%%

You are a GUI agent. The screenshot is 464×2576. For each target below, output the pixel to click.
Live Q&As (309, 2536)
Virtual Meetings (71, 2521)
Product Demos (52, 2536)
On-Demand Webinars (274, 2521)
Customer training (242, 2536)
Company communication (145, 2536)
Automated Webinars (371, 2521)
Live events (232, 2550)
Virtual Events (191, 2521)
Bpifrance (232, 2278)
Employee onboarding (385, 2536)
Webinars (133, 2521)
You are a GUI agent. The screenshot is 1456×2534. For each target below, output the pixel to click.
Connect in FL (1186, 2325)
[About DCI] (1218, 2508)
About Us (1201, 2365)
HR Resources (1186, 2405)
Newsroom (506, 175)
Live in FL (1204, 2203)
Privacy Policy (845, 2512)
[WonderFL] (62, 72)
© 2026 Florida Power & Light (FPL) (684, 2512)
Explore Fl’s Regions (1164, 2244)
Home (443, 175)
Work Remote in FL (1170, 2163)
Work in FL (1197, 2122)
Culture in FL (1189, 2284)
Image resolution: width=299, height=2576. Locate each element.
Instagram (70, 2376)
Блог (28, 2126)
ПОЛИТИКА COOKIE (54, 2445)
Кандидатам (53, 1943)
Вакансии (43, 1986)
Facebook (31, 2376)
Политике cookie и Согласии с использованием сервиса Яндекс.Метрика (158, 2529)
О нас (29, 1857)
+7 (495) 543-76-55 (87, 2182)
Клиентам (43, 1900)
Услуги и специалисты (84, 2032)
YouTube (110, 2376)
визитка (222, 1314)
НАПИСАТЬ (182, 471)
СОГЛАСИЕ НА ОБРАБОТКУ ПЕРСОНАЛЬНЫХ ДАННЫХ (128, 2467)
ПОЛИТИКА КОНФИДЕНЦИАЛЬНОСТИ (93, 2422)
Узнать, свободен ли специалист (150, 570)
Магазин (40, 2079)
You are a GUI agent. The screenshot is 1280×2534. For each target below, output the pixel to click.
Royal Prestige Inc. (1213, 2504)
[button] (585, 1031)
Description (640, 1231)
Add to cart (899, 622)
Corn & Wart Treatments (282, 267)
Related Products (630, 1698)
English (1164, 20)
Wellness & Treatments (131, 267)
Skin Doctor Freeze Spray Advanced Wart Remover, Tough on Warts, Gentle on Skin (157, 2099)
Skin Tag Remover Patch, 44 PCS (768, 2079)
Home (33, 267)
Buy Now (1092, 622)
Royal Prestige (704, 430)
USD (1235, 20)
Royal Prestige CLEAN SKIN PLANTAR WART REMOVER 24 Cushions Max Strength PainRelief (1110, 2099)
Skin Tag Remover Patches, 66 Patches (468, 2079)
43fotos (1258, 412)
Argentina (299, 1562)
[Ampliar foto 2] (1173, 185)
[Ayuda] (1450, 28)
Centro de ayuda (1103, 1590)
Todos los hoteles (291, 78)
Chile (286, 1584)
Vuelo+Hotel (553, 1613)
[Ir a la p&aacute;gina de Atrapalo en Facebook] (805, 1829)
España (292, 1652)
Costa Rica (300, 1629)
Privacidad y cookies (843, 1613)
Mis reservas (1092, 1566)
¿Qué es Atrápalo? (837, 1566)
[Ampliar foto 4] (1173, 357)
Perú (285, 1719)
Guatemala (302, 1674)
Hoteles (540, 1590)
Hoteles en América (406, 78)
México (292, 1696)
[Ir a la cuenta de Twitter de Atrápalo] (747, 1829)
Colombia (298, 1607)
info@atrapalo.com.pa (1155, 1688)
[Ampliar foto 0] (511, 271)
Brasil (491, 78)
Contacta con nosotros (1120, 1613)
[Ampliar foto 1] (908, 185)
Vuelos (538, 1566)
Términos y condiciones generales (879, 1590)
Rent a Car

%%

In the data above, find the line that contains "Atrápalo? (837, 1566)" and the line that contains "[Ampliar foto 1] (908, 185)". Repeat exactly those lines and every line between them, and only those.

¿Qué es Atrápalo? (837, 1566)
[Ampliar foto 4] (1173, 357)
Perú (285, 1719)
Guatemala (302, 1674)
Hoteles (540, 1590)
Hoteles en América (406, 78)
México (292, 1696)
[Ir a la cuenta de Twitter de Atrápalo] (747, 1829)
Colombia (298, 1607)
info@atrapalo.com.pa (1155, 1688)
[Ampliar foto 0] (511, 271)
Brasil (491, 78)
Contacta con nosotros (1120, 1613)
[Ampliar foto 1] (908, 185)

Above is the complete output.